Edit the rows below so that each "Given" becomes "Instruction", keeping everything else the same. Leave the pictures out of your answer.

>> BEGIN DATA FOR THIS TASK

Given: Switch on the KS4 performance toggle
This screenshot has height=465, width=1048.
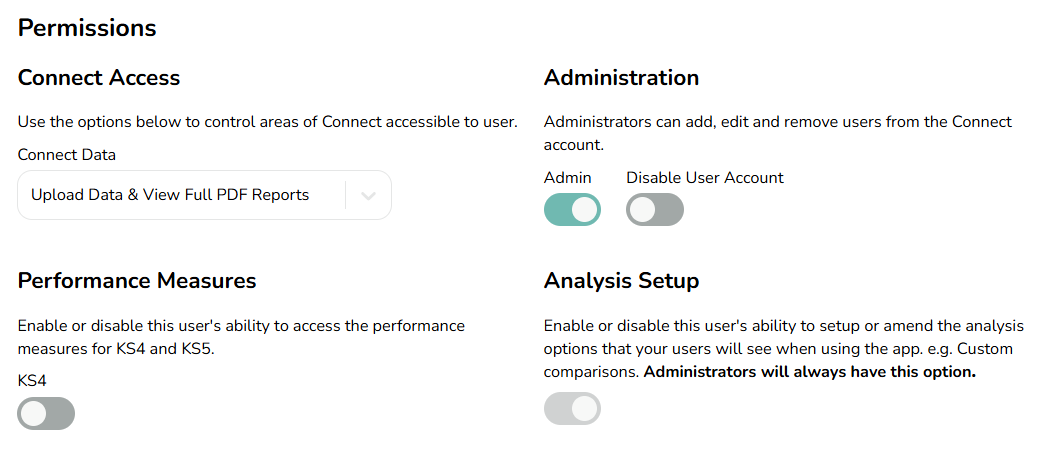Looking at the screenshot, I should 46,414.
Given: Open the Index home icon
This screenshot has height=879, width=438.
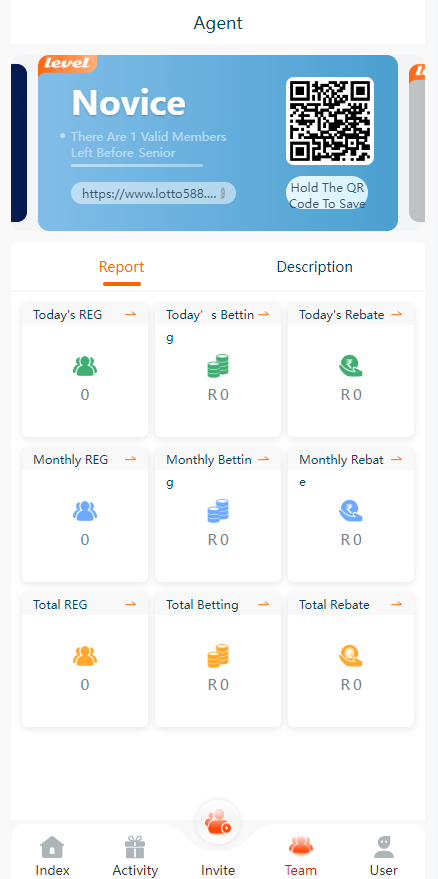Looking at the screenshot, I should click(52, 847).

>> END DATA FOR THIS TASK

* **OUTPUT OF THE TASK**:
Instruction: Switch on the KS4 performance toggle
This screenshot has height=465, width=1048.
Looking at the screenshot, I should 46,414.
Instruction: Open the Index home icon
This screenshot has height=879, width=438.
Looking at the screenshot, I should click(52, 847).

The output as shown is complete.